Basis Weight was determined by ASTM D-3776, which is hereby incorporated by reference, and is reported in g/m2.

Sheet Thickness was determined by ASTM method D 1777-64, which is hereby incorporated by reference, and is reported in microns.

Tensile Strength was determined by ASTM D 1682, Section 19, which is hereby incorporated by reference, with the following modifications. In the test, a 2.54 cm by 20.32 cm (1 inch by 8 inch) sample was clamped at opposite ends of the sample. The clamps were attached 12.7 cm (5 in) from each other on the sample. The sample was pulled steadily at a speed of 5.08 cm/min (2 in/min) until the sample broke. The force at break was recorded in Newtons/2.54 cm as the breaking tensile strength. The area under the stress-strain curve was the work to break.
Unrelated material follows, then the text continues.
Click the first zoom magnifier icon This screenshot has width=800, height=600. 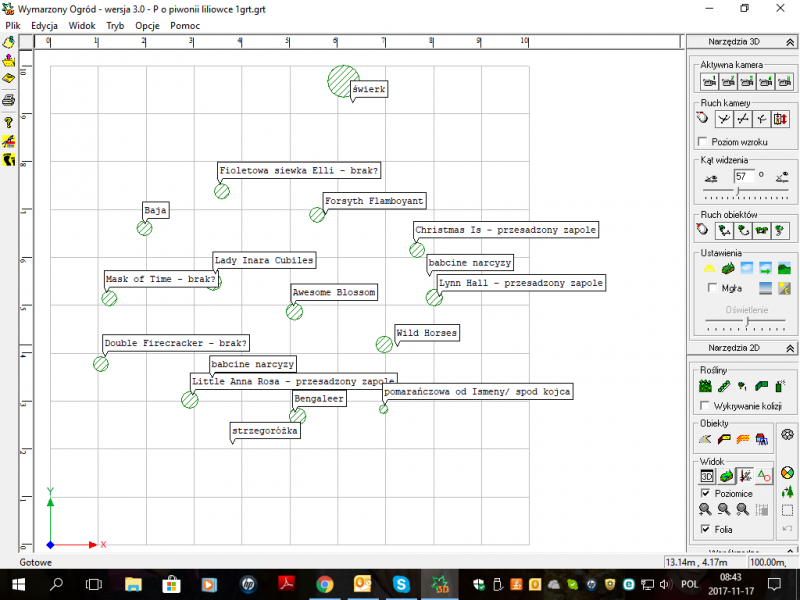pyautogui.click(x=706, y=510)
Elongation of a sheet is a measure of the amount a sheet stretches prior to failure (breaking) in a strip tensile test. A 1.0 inch (2.54 cm) wide sample is mounted in the clamps—set 5.0 inches (12.7 cm) apart—of a constant rate of extension tensile testing machine such as an Instron table model tester. A continuously increasing load is applied to the sample at a crosshead speed of 2.0 in/min (5.08 cm/min) until failure. The measurement is given in percentage of stretch prior to failure. The test generally follows ASTM D1682-64.
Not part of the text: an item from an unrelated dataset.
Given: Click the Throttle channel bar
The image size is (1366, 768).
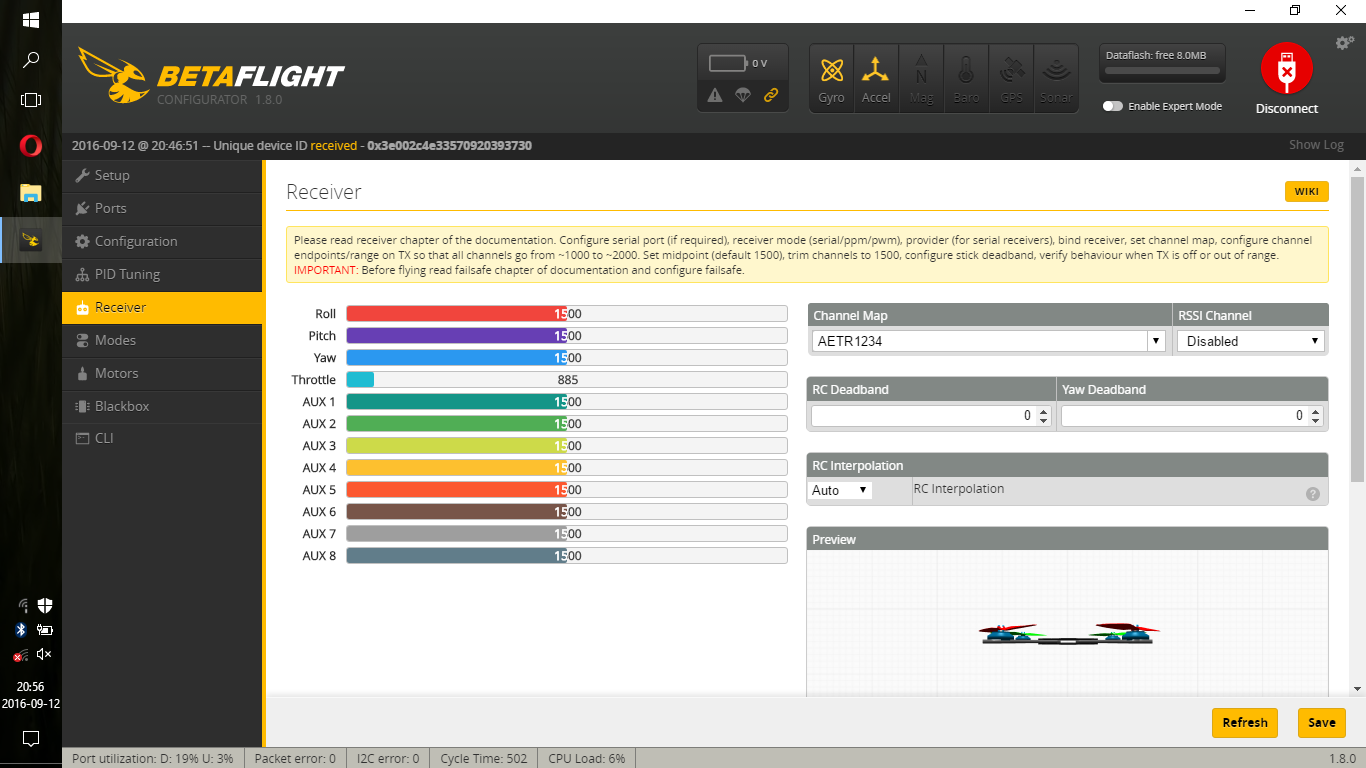Looking at the screenshot, I should click(565, 379).
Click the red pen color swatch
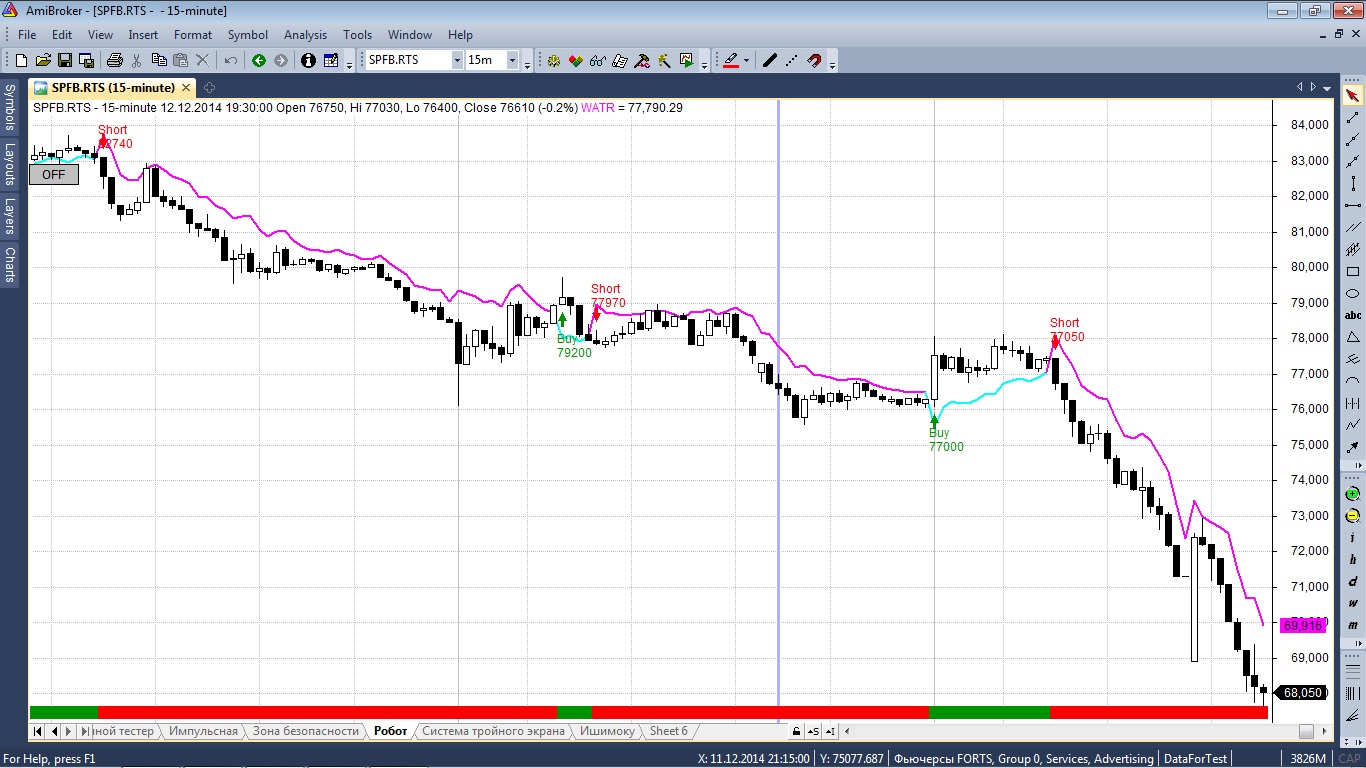This screenshot has height=768, width=1366. pos(730,60)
Elmendorf Tear Strength is a measure of the force required to propagate a tear cut in a sheet. The average force required to continue a tongue-type tear in a sheet is determined by measuring the work done in tearing it through a fixed distance. The tester consists of a sector-shaped pendulum carrying a clamp that is in alignment with a fixed clamp when the pendulum is in the raised starting position, with maximum potential energy. The specimen is fastened in the clamps and the tear is started by a slit cut in the specimen between the clamps. The pendulum is released and the specimen is torn as the moving clamp moves away from the fixed clamp. Elmendorf tear strength is measured in Newtons in accordance with the following standard methods: TAPPI-T-414 om-88 and ASTM D 1424, which are hereby incorporated by reference. The tear strength values reported for the examples below are each an average of at least twelve measurements made on the sheet.

Hydrostatic Head is a measure of the resistance of the sheet to penetration by liquid water under a static load. A 7×7 in (17.78×17.78 cm) sample is mounted in a SDL 18 Shirley Hydrostatic Head Tester (manufactured by Shirley Developments Limited, Stockport, England). Water is pumped against one side of a 102.6 cm2 section of the sample at a rate of 60+/−3 cm/min until three areas of the sample are penetrated by the water. The measured hydrostatic pressure is measured in inches, converted to SI units and given in centimeters of water. The test generally follows AATCC-127 or IOS811.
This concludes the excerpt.